╭──

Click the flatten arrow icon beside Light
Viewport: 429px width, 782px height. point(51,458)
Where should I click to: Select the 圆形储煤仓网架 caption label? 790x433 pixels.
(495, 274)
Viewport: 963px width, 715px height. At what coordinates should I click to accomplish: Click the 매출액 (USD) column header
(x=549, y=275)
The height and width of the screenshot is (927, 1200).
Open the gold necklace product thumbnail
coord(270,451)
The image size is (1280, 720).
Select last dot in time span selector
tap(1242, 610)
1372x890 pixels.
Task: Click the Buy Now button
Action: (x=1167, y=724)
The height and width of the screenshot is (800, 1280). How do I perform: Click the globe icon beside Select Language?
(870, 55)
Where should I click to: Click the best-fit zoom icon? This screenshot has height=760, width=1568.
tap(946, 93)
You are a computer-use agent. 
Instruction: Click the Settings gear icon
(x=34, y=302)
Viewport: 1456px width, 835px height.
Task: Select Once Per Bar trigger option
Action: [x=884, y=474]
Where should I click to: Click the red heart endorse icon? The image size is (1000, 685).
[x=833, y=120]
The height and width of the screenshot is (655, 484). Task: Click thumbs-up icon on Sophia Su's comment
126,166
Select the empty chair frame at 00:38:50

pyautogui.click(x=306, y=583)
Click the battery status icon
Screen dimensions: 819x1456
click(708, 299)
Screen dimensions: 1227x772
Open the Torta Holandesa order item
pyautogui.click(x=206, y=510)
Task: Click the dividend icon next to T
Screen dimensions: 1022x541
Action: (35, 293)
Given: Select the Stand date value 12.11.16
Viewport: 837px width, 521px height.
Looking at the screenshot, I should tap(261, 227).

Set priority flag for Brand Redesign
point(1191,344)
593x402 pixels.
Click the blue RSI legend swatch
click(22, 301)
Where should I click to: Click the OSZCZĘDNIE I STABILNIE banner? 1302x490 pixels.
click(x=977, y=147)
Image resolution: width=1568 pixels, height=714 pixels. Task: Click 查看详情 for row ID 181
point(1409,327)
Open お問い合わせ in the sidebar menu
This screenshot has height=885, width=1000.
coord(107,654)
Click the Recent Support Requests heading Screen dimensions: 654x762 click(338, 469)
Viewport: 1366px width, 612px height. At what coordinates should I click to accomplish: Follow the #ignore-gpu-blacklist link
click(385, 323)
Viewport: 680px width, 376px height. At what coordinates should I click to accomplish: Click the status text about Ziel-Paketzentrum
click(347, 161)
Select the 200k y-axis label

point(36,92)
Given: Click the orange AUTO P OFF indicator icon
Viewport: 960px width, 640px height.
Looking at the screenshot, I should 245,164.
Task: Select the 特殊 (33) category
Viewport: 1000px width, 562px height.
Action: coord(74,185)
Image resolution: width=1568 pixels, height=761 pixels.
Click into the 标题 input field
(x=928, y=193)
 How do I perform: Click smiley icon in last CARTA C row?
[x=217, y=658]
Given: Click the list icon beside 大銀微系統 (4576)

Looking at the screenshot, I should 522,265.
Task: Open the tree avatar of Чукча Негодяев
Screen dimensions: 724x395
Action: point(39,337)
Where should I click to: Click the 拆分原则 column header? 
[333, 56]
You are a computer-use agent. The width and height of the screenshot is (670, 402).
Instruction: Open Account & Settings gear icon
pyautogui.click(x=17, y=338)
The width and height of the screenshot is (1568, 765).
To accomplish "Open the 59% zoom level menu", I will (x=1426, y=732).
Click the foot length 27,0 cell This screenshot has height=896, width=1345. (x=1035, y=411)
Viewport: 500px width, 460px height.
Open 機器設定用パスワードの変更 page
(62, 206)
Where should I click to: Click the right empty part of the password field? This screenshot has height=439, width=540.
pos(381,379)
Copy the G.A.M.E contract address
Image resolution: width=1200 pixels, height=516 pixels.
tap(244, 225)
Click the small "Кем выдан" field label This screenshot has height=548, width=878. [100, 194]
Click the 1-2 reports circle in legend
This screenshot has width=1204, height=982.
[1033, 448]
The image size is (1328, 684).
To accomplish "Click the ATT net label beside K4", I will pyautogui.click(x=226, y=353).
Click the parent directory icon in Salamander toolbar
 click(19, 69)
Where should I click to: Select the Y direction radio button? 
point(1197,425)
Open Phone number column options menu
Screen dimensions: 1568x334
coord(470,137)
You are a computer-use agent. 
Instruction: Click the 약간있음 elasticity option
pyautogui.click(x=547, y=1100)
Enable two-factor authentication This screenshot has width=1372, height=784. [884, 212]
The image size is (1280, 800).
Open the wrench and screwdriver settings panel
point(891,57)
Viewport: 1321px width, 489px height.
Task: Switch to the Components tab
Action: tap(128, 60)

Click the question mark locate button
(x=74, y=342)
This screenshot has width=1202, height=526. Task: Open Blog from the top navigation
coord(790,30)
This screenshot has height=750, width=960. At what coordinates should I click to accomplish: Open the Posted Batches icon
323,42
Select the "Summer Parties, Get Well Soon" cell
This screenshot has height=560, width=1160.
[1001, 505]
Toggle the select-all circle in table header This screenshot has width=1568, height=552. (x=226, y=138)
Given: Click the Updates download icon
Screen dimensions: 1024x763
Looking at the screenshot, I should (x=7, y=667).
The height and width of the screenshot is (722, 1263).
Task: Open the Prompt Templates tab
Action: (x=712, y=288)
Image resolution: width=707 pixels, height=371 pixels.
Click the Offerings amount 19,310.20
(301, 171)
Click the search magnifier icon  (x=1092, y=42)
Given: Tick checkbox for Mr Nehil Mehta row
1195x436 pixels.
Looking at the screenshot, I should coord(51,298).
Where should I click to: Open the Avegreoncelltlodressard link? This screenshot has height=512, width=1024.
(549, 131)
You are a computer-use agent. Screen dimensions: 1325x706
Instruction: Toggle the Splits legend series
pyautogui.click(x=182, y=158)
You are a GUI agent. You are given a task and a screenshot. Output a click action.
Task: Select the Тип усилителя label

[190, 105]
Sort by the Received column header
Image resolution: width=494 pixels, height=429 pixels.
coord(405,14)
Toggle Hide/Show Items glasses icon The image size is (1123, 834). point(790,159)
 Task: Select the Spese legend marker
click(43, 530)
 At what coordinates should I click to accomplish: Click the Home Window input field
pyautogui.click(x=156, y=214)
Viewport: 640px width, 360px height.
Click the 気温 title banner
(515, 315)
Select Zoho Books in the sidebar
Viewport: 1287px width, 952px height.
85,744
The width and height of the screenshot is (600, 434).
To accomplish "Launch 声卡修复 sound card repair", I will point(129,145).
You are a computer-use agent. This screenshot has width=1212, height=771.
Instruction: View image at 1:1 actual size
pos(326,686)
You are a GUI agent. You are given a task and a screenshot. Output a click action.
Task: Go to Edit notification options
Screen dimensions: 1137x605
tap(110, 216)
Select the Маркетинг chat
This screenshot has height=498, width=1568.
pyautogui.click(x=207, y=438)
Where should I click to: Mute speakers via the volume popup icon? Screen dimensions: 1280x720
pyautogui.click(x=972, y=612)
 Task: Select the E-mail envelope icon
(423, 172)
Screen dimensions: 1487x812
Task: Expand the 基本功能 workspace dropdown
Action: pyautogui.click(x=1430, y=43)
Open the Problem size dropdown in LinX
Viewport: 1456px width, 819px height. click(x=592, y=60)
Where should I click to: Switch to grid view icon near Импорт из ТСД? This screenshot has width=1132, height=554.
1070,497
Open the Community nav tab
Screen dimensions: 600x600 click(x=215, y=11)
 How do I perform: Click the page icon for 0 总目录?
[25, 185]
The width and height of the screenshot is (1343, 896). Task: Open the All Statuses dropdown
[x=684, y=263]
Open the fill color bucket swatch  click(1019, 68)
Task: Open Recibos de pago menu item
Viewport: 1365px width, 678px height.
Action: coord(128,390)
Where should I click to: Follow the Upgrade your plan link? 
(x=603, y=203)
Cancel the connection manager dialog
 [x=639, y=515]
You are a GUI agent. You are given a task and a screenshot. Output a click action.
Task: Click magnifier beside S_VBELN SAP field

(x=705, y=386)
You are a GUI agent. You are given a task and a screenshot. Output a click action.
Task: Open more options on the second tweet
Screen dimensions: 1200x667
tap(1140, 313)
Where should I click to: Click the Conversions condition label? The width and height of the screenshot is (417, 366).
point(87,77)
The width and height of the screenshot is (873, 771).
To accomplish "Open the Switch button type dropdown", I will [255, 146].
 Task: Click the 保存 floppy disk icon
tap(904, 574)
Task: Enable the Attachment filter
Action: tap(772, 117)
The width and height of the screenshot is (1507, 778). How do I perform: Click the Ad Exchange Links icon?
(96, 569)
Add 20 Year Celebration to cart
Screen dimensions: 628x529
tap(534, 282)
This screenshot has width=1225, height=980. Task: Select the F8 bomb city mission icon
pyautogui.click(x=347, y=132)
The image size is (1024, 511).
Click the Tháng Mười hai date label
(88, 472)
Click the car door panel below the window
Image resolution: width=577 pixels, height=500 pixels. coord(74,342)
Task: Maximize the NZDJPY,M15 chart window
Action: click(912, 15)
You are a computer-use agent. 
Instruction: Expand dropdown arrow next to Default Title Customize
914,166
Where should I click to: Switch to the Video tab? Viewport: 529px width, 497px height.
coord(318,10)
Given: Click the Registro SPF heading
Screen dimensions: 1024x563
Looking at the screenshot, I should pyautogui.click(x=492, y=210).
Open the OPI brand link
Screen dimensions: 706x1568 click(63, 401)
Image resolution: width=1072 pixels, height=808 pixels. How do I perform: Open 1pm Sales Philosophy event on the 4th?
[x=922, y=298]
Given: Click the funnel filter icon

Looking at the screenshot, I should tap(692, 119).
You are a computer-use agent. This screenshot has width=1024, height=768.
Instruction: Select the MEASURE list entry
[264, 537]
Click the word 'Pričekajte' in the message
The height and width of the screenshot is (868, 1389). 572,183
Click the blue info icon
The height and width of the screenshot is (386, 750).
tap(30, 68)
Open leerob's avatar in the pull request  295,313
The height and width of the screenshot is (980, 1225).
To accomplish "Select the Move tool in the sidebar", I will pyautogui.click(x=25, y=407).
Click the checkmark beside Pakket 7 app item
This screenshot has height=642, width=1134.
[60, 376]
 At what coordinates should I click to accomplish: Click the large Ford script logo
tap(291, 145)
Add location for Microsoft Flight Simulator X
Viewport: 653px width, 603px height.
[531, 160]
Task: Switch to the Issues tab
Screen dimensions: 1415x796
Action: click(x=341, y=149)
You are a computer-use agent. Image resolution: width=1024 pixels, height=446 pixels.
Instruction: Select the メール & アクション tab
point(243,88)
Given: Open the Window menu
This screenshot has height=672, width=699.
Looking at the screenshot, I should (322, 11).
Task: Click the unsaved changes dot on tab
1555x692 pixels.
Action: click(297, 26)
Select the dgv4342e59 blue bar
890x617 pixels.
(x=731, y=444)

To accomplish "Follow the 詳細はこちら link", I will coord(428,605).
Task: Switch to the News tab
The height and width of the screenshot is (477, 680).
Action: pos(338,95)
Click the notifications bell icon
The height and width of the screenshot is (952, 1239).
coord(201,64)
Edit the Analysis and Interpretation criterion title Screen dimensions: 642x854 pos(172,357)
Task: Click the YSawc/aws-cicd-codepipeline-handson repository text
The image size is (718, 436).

╰──

Directions:
Among the lines above, list those that contain the word "heading".

Solution:
Click the Recent Support Requests heading Screen dimensions: 654x762 click(338, 469)
Given: Click the Registro SPF heading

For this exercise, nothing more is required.